Protecting Kenya's Water Towers Through Regenerative Farming

Farmers in Kenya's Central Highlands

Kenya's Central Highlands - the zone running through Mt Kenya and the Aberdares - produces a large share of the country's food and feeds the rivers that supply Nairobi, Isiolo, and communities far downstream. What happens on those farms matters far beyond the farm gate. The Central Highlands Ecoregion Foodscapes (CHEF) programme, co-led by CETRAD and The Nature Conservancy, is working with communities here to make farming both more productive and less damaging to the water systems the region depends on.

CETRAD's role in CHEF focuses on rangelands and water governance. Rangelands cover a large portion of the landscape and are the foundation of livestock-based livelihoods. CETRAD works with communities on planned rotational grazing and pasture management - practices that let grass recover between grazing cycles, rebuilding the ground cover that holds water and prevents erosion. Alongside this, CETRAD trains Water Resource Users Associations (WRUAs): local groups responsible for managing water catchments at the community level. Strengthened WRUAs mean that better water management practices stay in place after the project ends.
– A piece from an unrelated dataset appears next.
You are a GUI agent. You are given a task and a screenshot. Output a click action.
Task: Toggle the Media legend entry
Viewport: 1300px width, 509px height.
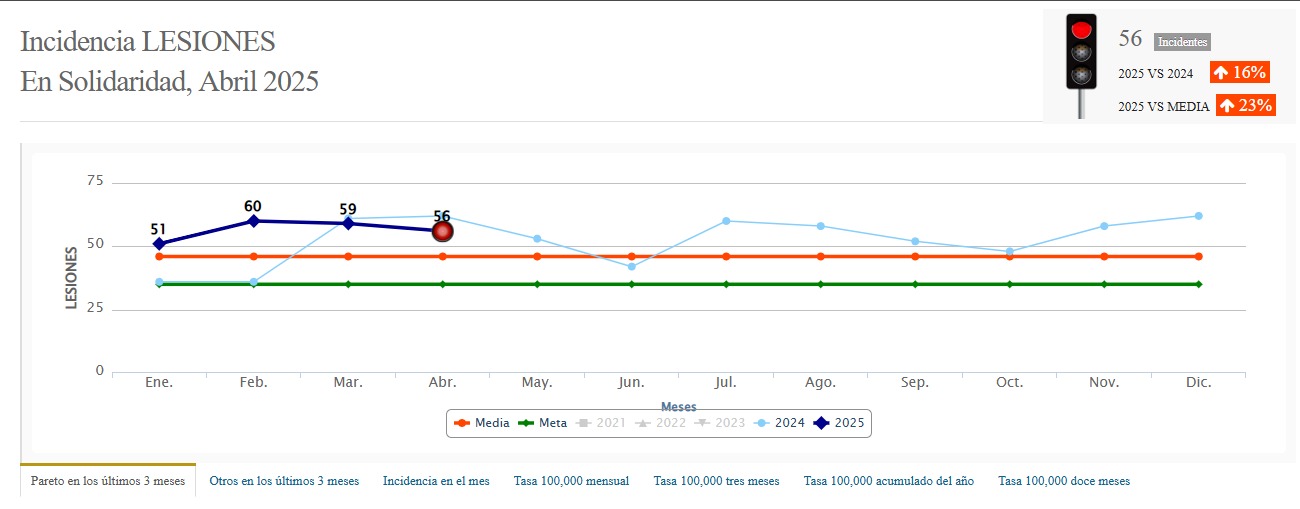click(x=482, y=423)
The broader CHEF programme encourages farmers to shift toward regenerative practices: agroforestry (trees alongside crops), better soil management, and reduced dependence on inputs that degrade land over time. Water efficiency is a particular focus - end-user metering and smarter irrigation help farms produce more with less, which matters in a region where water is both plentiful by Kenya standards and under increasing pressure.
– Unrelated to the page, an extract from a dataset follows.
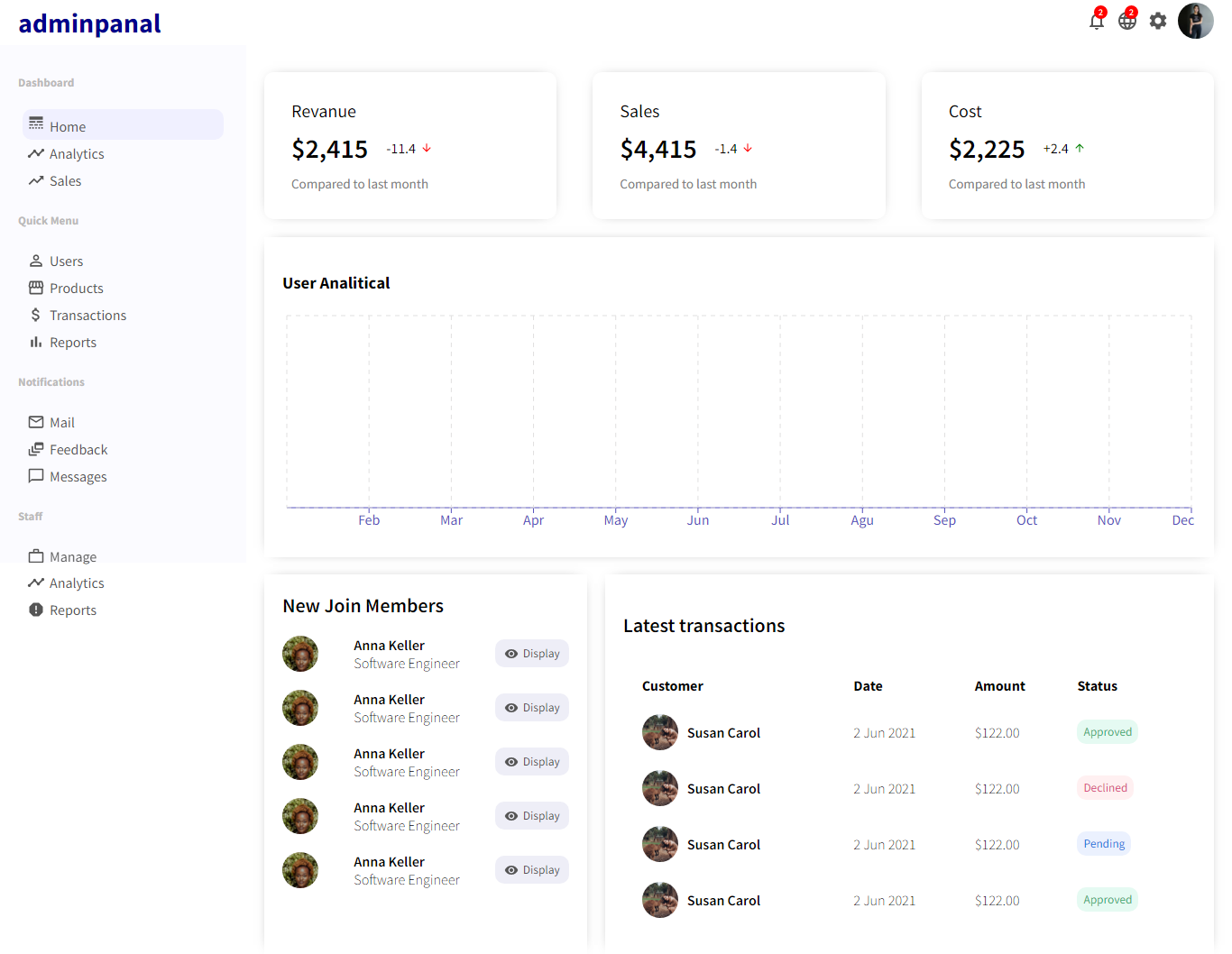Image resolution: width=1232 pixels, height=954 pixels.
Task: Click the Feedback icon in sidebar
Action: [36, 450]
A practical innovation within CHEF is the Foodscape Innovation Hub, which brings together farmers, researchers, and local organizations to test new approaches and scale what works. Fodder hubs within this structure help communities produce and distribute livestock feed more efficiently - reducing the pressure on open rangelands while improving livestock nutrition and productivity.

The CHEF project reflects an understanding that the Central Highlands cannot be managed as farmland alone. These landscapes are water towers, carbon stores, and biodiversity corridors. Supporting communities to farm in ways that protect these functions is not an add-on to development - it is the development.